Les règles du savoir-vivre dans la société moderne

Les règles du savoir-vivre dans la société moderne
Image du spectacle

Les Règles du savoir-vivre dans la société moderne

François Thomas, Jean-Luc Lagarce

Les Règles du savoir-vivre sont un monologue dont le personnage est une dame qui décrit, édicte et commente les règles à suivre pour affronter sereinement et efficacement les grands moments de l’existence.

Ce spectacle a été créé en juin 2008 à l’École Normale Supérieure et joué une vingtaine de fois à l’ENS et dans des festivals étudiants, devant environ 2000 spectateurs.

Il a remporté le Grand Prix du Jury, présidé par Pierre Santini, au festival inter-universitaire « Lever de Rideau » de Cabourg en 2009, et une mention spéciale lui a été attribuée par le jury du festival « Rideau Rouge », présidé par Armelle Héliot, organisé par le bureau des arts de Sciences Po, à Paris en 2009.
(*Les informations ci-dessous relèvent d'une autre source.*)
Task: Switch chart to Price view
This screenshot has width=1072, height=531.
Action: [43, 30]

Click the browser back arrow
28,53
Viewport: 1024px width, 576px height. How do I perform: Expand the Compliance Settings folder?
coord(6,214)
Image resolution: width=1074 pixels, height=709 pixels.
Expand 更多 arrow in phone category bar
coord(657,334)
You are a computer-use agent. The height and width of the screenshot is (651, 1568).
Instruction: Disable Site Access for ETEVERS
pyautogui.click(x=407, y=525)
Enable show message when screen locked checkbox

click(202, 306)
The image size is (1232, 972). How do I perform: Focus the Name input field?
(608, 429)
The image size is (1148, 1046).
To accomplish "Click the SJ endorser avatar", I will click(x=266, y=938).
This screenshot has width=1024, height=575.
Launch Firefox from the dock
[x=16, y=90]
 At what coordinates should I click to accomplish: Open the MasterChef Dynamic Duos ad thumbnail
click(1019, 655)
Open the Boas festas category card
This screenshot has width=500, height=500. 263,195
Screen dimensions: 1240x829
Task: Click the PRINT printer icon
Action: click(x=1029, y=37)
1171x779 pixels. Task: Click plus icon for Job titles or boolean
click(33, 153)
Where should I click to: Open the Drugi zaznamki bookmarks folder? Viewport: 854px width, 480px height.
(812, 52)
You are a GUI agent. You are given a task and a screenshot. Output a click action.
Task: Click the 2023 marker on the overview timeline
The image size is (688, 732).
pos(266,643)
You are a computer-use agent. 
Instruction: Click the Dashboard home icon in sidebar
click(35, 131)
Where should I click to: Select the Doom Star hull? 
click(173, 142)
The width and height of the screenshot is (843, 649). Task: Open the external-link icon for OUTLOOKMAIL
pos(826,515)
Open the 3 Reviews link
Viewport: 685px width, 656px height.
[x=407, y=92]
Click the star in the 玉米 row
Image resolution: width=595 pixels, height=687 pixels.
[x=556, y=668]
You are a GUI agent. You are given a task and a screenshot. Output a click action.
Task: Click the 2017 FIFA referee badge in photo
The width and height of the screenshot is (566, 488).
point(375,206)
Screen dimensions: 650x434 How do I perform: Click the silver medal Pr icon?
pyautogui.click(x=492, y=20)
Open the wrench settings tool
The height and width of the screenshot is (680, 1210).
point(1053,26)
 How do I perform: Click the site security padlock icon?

Note d'intention par François Thomas

Le texte de Jean-Luc Lagarce Les Règles du savoir-vivre dans la société moderne est un objet théâtral difficilement identifiable. Il n’y a ni action, ni lieu ni temps définis, et le personnage luimême est indéfini. Il s’agit simplement d’une dame, « La Dame », exposant les règles à suivre en toutes circonstances, de la naissance à la mort, pour savoir comment réagir et répondre avec efficacité aux difficultés inhérentes à l’existence.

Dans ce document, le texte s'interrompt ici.